Masters Theses

Date of Award


Degree Type


Degree Name

Master of Science


Aviation Systems

Major Professor

Robert B. Richards

Committee Members

U. Peter Solies, Charles T.N. Paludan


In August 1994, a Statement of Work (SOW) was issued for the design, installation, and integration of Government Furnished Equipment (GFE) and Commercial Off The Shelf (COTS) technology on a U.S. Naval Test Pilot School (USNTPS) aircraft. The program was known as the Airborne Systems Training and Research Support (ASTARS) Aircraft.

The proposed aircraft would train test pilot students throughout the globe on airborne systems flight test techniques. The concept was initiated from a cancelled A-12 design bed and would be built on a P-3 Orion aircraft. In April 1995, the proposal to build the ASTARS aircraft was accepted, resulting in a contract award to private industry. In its first few years the new ASTARS program experienced terrific success. More than 1,000 individuals from 19 different countries were trained using the ASTARS system. The aircraft was an integral syllabus component for the world’s largest test pilot schools.

Although an excellent training tool, the single ASTARS asset could not provide continuous year-round training. Rising flight training demands along with a required 8‑month maintenance phase amplified the need for a second ASTARS aircraft.
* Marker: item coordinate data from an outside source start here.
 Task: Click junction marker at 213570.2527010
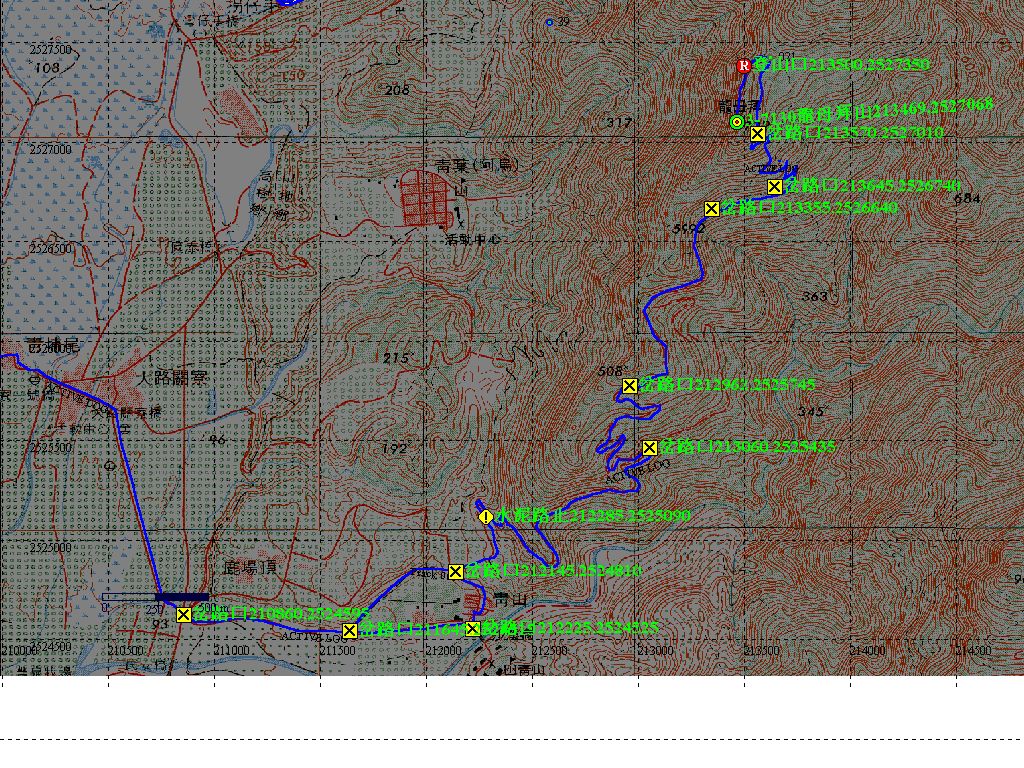click(758, 134)
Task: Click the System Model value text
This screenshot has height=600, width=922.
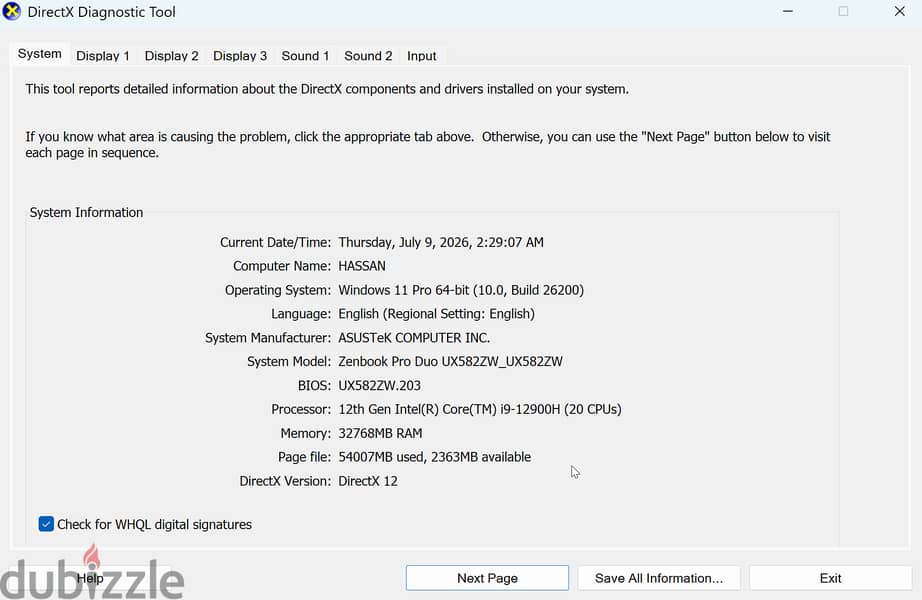Action: pos(450,361)
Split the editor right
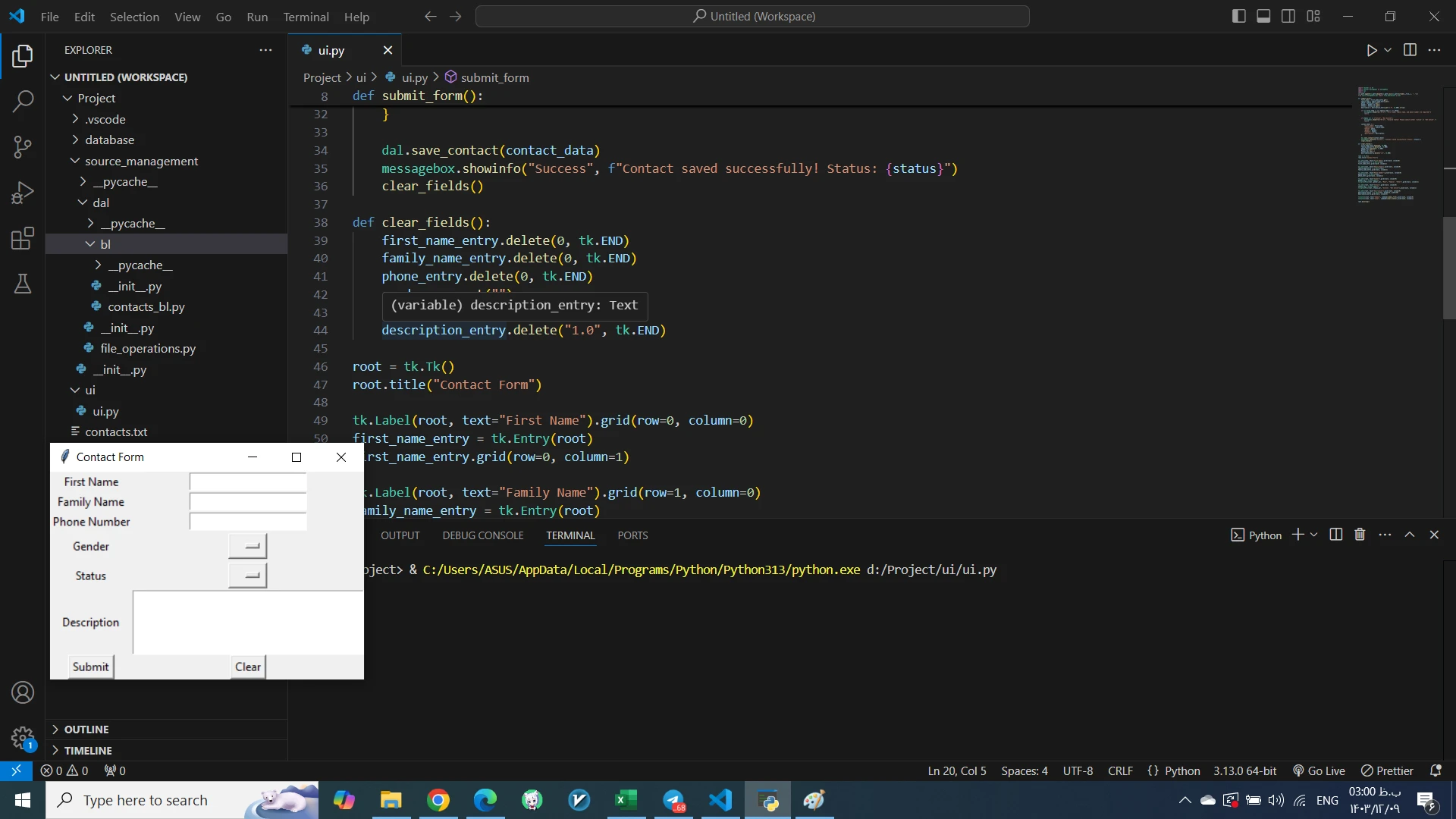 click(1410, 50)
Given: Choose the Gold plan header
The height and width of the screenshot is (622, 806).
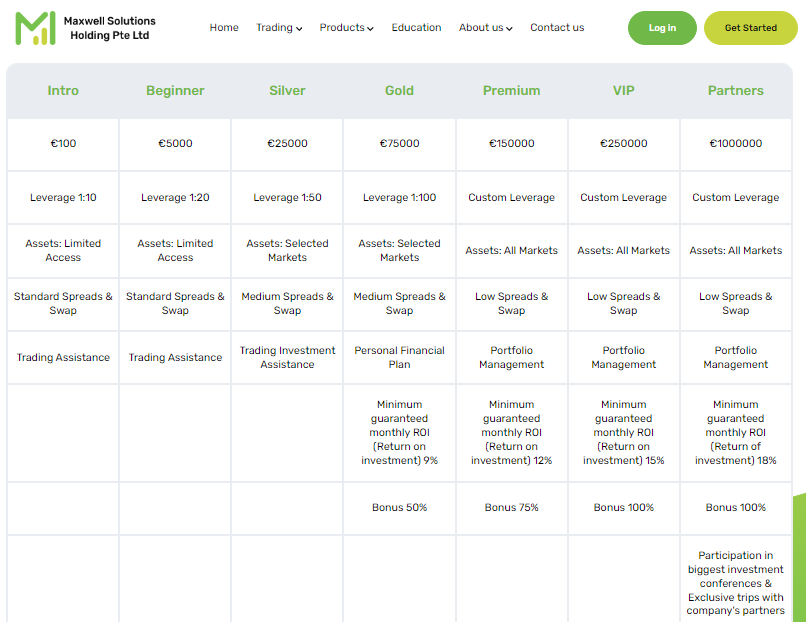Looking at the screenshot, I should (x=399, y=91).
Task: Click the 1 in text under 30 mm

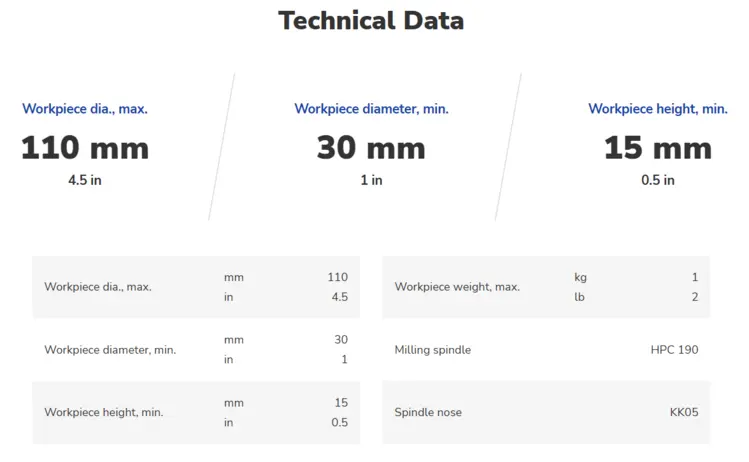Action: tap(371, 180)

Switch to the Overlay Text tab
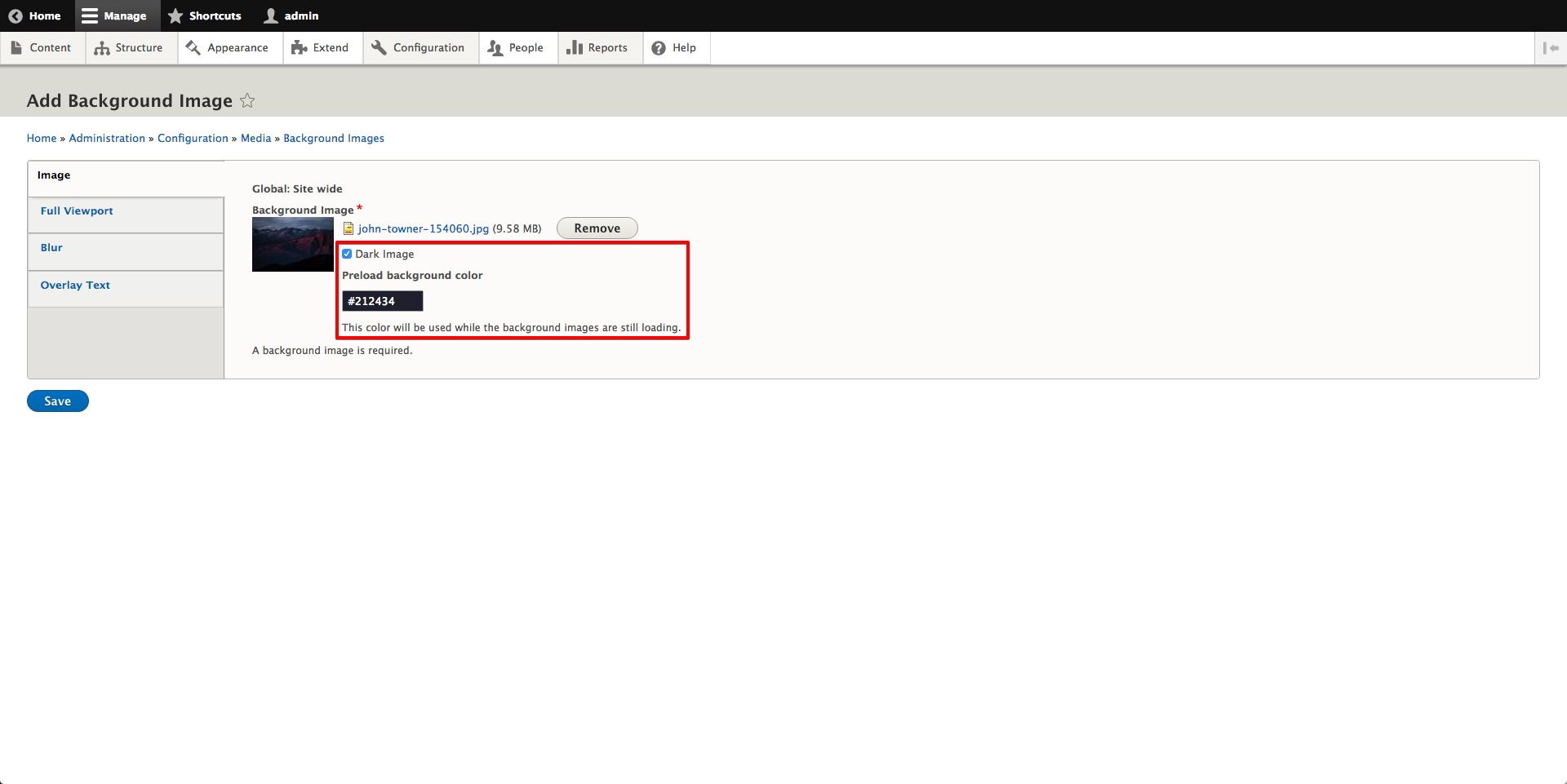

In 2001, the acquisition of a second ASTARS (ASTARS II) commenced. Unfortunately the ASTARS II acquisition schedule slid noticeably. By the planned Initial Operation Capability (IOC) date, the aircraft remained only partially capable and only a few student-training exercises had been conducted. On 14 July 2004, a meeting by USNTPS upper management was called to determine answers to the following questions: How far along is the ASTARS II program development? What will it take in cost and schedule to complete the development? Is further development supportable? Are there options for use as a partially mission capable aircraft? In general, management was trying to decide whether or not the program should be cancelled.

This thesis discusses the programmatic and technical obstacles experienced in this government-only acquisition program. Based on lessons learned and an analysis of this material, the author made recommendations as to how acquisition programs such as this can be conducted in a more efficient manner with an emphasis on systems analysis and readily available program management strategies.